**AIM OF THE EXERCISE:**
Each line of the data that mentions the string "color" needs to be identified and copied.

━━━ INFORMATION PROVIDED ━━━

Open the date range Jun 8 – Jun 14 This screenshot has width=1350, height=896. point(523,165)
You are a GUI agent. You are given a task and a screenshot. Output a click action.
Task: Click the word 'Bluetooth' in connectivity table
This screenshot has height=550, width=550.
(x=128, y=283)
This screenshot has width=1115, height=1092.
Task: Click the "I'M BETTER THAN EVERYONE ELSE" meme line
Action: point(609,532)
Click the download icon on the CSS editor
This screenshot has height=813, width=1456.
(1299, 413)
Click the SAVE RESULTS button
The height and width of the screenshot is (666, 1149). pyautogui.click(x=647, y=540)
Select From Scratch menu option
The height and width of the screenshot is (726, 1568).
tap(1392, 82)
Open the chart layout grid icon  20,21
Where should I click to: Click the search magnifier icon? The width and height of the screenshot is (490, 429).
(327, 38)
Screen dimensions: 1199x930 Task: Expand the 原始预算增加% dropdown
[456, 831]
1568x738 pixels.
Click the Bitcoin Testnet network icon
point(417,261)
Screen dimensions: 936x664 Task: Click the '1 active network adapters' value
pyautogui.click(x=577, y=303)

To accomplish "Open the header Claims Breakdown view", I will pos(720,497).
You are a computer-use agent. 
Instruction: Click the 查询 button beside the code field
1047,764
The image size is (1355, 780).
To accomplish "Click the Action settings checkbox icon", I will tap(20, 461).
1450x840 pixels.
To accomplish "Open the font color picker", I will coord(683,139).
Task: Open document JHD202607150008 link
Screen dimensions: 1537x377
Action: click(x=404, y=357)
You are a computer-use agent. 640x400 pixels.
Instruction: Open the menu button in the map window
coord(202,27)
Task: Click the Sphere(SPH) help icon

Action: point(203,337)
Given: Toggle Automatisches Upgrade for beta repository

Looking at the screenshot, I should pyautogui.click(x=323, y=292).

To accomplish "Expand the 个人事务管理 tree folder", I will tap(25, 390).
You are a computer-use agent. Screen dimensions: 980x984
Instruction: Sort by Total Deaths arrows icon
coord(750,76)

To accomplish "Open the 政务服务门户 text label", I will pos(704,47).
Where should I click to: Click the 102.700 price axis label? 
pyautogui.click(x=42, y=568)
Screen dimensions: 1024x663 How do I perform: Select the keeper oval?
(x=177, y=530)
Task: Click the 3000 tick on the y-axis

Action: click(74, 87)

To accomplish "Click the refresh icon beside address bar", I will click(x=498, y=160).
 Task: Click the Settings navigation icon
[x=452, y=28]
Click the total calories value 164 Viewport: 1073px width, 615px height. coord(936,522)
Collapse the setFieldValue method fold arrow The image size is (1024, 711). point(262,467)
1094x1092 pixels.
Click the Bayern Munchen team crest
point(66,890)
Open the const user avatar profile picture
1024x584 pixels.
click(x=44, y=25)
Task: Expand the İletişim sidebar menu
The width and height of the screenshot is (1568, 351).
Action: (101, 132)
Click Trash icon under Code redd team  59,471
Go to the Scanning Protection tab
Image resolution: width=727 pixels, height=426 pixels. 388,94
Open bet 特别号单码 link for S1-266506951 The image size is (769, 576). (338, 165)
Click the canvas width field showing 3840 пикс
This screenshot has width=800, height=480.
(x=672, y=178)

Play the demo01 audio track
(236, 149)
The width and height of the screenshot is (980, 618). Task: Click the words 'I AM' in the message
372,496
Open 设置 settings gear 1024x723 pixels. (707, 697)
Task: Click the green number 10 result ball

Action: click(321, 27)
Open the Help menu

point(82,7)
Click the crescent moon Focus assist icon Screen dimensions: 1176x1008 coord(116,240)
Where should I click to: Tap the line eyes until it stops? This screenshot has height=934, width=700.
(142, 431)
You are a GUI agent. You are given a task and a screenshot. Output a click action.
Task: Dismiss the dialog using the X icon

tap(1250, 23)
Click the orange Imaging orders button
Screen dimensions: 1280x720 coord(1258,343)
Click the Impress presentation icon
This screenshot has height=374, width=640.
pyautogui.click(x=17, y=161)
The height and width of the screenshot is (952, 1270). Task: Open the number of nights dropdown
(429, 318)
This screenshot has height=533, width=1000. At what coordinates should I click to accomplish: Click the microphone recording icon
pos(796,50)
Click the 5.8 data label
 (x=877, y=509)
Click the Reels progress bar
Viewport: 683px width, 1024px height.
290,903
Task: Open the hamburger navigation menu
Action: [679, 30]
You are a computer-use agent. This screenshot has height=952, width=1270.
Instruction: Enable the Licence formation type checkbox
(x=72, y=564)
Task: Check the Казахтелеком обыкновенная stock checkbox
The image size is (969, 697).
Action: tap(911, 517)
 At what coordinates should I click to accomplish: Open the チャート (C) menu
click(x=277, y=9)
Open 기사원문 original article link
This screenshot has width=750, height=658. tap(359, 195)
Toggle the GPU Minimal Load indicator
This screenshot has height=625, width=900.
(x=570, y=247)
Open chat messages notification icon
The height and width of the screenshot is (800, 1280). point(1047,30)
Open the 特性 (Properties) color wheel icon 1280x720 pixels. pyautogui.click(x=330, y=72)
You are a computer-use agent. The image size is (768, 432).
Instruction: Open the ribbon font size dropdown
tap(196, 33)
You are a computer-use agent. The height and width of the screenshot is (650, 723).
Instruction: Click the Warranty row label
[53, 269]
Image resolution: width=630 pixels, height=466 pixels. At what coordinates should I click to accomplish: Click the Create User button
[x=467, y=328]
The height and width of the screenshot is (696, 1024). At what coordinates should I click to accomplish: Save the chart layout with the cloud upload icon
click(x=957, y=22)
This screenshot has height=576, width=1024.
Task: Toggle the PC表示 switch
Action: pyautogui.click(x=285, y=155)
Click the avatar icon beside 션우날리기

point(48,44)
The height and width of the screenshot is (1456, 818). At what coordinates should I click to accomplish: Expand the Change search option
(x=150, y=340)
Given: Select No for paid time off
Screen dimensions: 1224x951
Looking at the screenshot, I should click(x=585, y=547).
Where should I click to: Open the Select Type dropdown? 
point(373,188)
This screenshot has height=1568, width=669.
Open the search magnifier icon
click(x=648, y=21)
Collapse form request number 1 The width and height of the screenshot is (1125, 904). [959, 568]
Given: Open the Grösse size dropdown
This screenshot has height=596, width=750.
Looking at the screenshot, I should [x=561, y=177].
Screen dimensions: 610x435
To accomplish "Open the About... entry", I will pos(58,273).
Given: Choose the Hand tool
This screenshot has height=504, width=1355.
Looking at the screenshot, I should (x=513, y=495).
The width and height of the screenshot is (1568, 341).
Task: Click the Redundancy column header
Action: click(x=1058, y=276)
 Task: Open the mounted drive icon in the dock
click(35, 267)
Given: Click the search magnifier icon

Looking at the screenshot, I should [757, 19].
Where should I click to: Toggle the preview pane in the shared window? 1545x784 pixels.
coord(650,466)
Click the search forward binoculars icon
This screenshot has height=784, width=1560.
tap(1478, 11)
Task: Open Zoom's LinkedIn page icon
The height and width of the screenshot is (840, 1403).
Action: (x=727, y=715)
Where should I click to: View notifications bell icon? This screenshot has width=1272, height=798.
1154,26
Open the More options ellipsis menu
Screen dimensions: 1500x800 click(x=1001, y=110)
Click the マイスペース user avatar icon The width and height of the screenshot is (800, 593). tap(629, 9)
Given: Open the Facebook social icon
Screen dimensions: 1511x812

━━━

**COMPLETED TASK:**
To accomplish "Open the font color picker", I will coord(683,139).
Open the 特性 (Properties) color wheel icon 1280x720 pixels. pyautogui.click(x=330, y=72)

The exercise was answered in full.